Blessed. My cholesterol numbers are always low - thanks Mom & Dad. 
Tired, lol. Two weeks in a row I exercised regularly! That might just be a first for me.

And.... 

et tu, beautés?


----------



## DeniseW (Sep 7, 2007)

I have been eating right and exercising so

1) my diabetes is completely under control
2) my asthma is almost non-existent now
3) I am more mobile than ever before
4) I feel stronger and look younger than before and have no skin damage because I never spent hours baking in the sun. 
5) I sleep better than I used to
6) I do more things and go more places
7) I feel happier and more balanced


----------



## butch (Sep 9, 2007)

I like this idea, here are some of my things:

1)I've never spent the night in a hospital
2)I've never had surgery other than oral surgery and a plantar wart removal
3)I've never had a broken bone, or any injury that required an ace bandage or a cast
4)I've never had the flu
5)My eyesight has always been good, I've never needed glasses
6)I've only had one cavity in my entire life, and that was in my mid twenties, in one of my wisdom teeth. That is the only wisdom tooth I've had removed (and was one of my oral surgeries)
7)I've got pretty good stamina, strength, and energy for a fat girl who doesn't exercise on a regular basis.

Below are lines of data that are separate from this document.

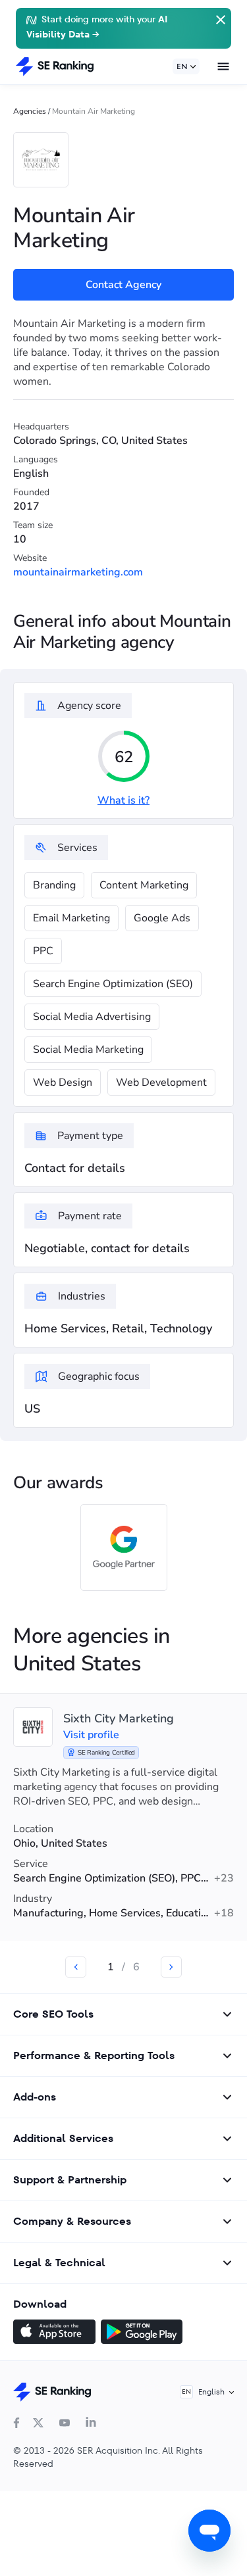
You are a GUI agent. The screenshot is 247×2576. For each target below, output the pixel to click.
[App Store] (54, 2333)
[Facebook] (16, 2423)
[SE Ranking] (55, 66)
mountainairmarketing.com (78, 572)
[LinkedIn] (91, 2423)
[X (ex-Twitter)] (38, 2423)
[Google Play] (141, 2333)
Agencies (29, 111)
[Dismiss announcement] (219, 18)
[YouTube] (64, 2423)
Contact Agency (123, 285)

I am 'strong like bull,' I guess,


----------



## SamanthaNY (Sep 9, 2007)

Wow, awesome, Denise and Butch! 

I'm not sure why, but I just bounded up 2 sets of stairs without knee pain. I mean, none. This is _very _unusual... not sure if it's due to all the exercise, or the humid weather today, or what. But... yay!


----------



## DeniseW (Sep 9, 2007)

SamanthaNY said:


> I'm not sure why, but I just bounded up 2 sets of stairs without knee pain. I mean, none. This is _very _unusual... not sure if it's due to all the exercise, or the humid weather today, or what. But... yay!

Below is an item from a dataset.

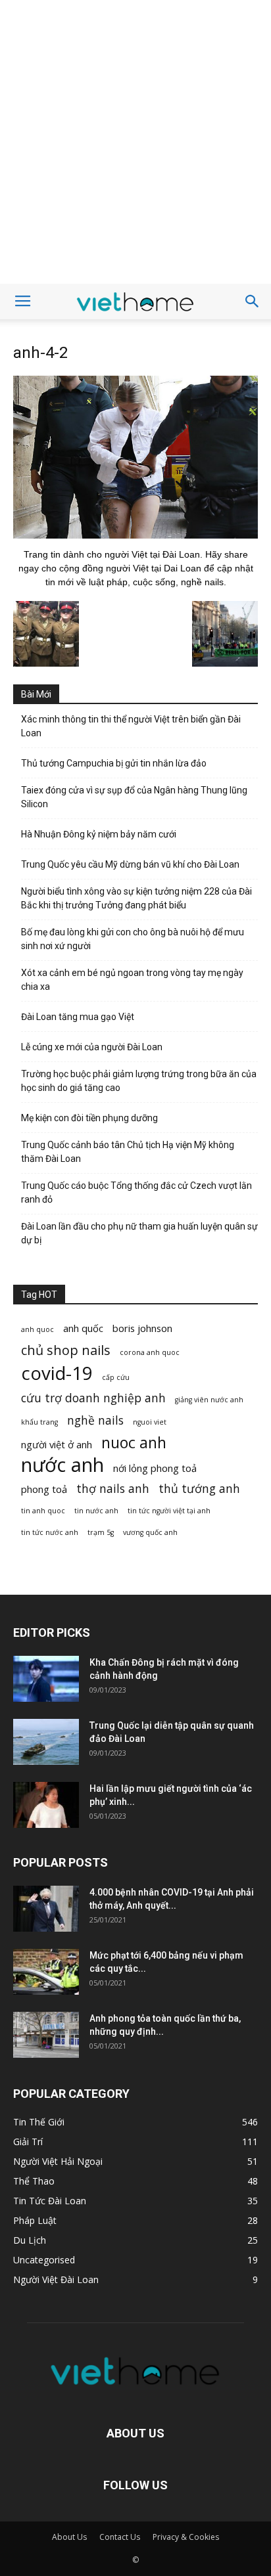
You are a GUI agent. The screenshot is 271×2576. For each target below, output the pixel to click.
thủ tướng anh (199, 1489)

kudos for bounding up the stairs, I'd love to be able to do that someday...lol. I'm sure the exercising has helped your knees, I notice less knee pain these days and I hope it continues, it sure does make life easier


----------



## ScreamingChicken (Sep 10, 2007)

-*Strength*. I haul large boxes and pieces of furniture around at work all day. From the tops of ladders to the beds of trucks.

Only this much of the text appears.